Is this claim true? The following is my attempt at the proof. I am unsure about the proof because I did not have to use the fact that $X_n\geq 0, \forall n\in \mathbb{N}$. Any feedback for confirmation will be greatly appreciated.
Claim: Suppose the sequence of nonnegative random variables, $X_n\geq 0$ satisfies $E[x_{n+1}]\leq E[X_n]r$, $\forall n\in \mathbb{N}$, where $0<r<1$.Then, $X_n$ converges to zero almost surely.
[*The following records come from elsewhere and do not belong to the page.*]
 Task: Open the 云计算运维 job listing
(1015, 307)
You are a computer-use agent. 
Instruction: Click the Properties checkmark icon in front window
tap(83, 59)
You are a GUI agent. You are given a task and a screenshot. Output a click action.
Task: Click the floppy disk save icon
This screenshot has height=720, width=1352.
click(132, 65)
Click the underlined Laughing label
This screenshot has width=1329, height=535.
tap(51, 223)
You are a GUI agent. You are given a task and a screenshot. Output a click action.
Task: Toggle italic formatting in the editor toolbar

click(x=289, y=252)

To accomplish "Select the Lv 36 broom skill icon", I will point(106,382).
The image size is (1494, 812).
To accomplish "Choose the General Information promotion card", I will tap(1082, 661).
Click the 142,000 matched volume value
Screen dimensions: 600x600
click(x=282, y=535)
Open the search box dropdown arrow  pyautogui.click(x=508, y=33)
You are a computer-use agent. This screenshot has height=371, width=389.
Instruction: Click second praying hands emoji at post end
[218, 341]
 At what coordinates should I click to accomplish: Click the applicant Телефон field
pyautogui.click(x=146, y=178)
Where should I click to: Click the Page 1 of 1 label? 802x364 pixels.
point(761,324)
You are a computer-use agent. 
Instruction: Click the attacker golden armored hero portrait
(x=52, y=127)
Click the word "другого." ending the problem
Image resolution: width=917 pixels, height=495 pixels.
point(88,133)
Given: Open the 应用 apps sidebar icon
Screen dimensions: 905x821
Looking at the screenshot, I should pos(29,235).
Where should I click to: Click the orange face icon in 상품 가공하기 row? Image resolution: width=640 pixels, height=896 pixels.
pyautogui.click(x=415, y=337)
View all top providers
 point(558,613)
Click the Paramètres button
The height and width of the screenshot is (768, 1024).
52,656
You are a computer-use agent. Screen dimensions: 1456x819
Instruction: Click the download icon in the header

Proof: Given inequality implies $E[X_n]\leq E[X_0]r^n$. For any $\epsilon>0$, Markov inequality yields $P(\{X_n\geq \epsilon\})\leq \cfrac{E[X_n]}{\epsilon}\leq \cfrac{E[X_0]r^n}{\epsilon}$. Thus, $\sum_{n=0}^\infty P(\{X_n\geq \epsilon\})\leq \sum_{n=0}^\infty \cfrac{E[X_0]r^n}{\epsilon}=\cfrac{E[X_0]}{\epsilon}\cfrac{1}{1-r}<\infty$. Therefore by Borel Canteli Lemma, $X_n$ converges to zero almost surely.